Good luck with that – Next “Subprime Crisis” Expands As Student Loan Defaults Hit $146 Billion, Highest Default Rate Level Since 1995 | Zero Hedge.
Let’s sum it up…
“The national two-year cohort default rate rose from 9.1 percent for FY 2010 to 10 percent for FY 2011. The three-year cohort default rate rose from 13.4 percent for FY 2009 to 14.7 percent for FY 2010.“
And Secretary of Education Arne Duncan’s solution?
“The growing number of students who have defaulted on their federal student loans is troubling,” U.S. Secretary of Education Arne Duncan said. “The Department will continue to work with institutions and borrowers to
ensure that student debt is affordable.
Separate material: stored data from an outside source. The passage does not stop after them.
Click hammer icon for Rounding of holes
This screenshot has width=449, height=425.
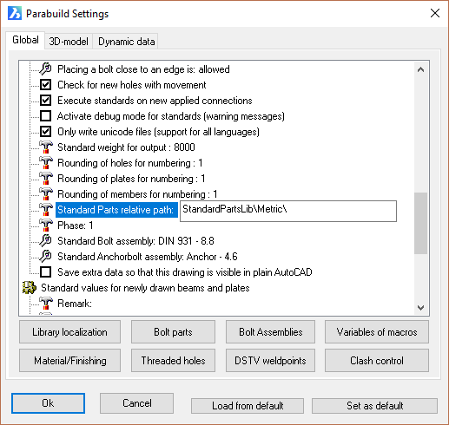(x=46, y=163)
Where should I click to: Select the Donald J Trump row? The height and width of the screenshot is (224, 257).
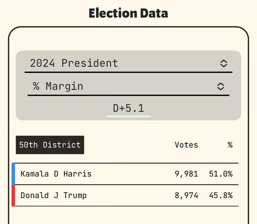coord(125,195)
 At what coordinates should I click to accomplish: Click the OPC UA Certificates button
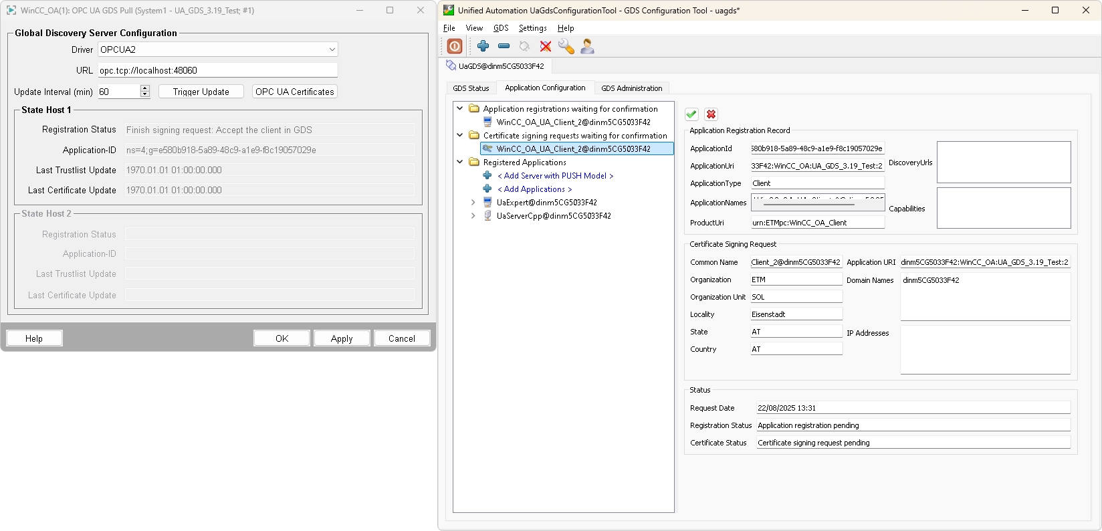pyautogui.click(x=294, y=92)
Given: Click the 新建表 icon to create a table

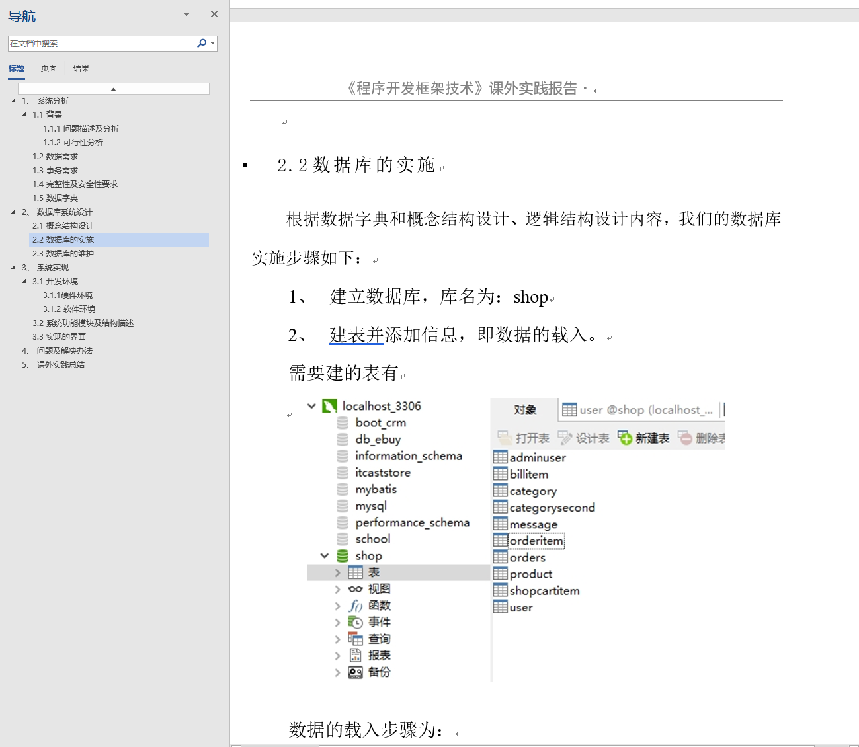Looking at the screenshot, I should pyautogui.click(x=624, y=438).
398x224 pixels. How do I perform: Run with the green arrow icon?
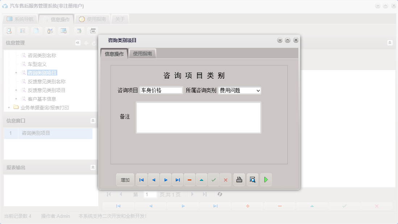[266, 179]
We remain committed to building a shared partnership with states, local governments, institutions, and students—as well as the business, labor, and philanthropic leaders—to improve college affordability for millions of students and families.”
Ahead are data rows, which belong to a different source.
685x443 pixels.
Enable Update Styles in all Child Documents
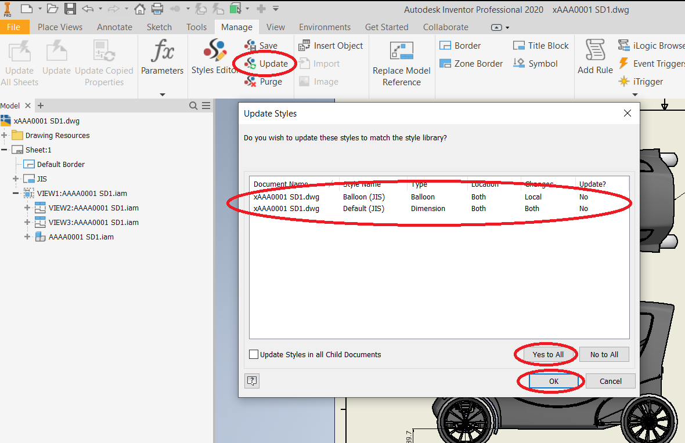pyautogui.click(x=254, y=354)
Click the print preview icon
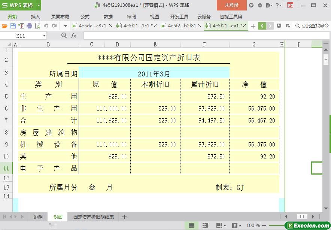Viewport: 331px width, 230px height. click(37, 26)
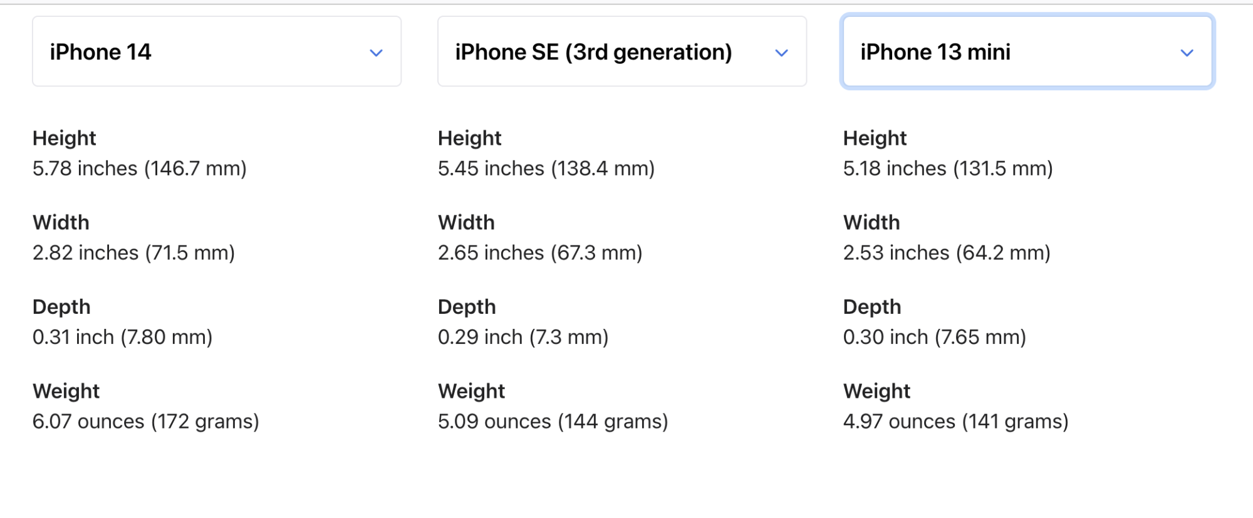Screen dimensions: 1253x518
Task: Open the iPhone SE (3rd generation) dropdown
Action: 621,52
Why, why, WHY is the affordability of college related to interest rates? Shouldn’t it be related to the damn cost? Zero Hedge’s common sense observation…
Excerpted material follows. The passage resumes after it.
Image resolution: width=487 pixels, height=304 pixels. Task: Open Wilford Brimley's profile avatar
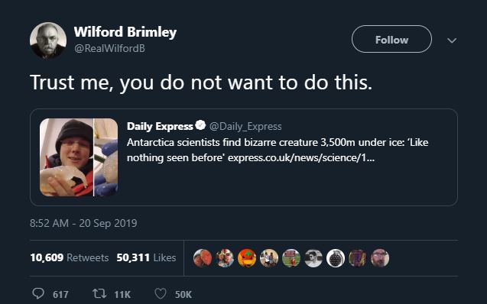pyautogui.click(x=48, y=40)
In other words, the response to the bursting of the student loan bubble, is to entice even more young people into the low-yield debt trap by “keeping debt affordable”, which in turn will lead to college tuitions rising even higher, forcing students to take out, and default on, even more loans, and so on until this latest debt bubble can no longer be swept under the rug.
Wow, perhaps someone should worry about the damn economy. Riddle me this, what expense is rising faster than health care costs?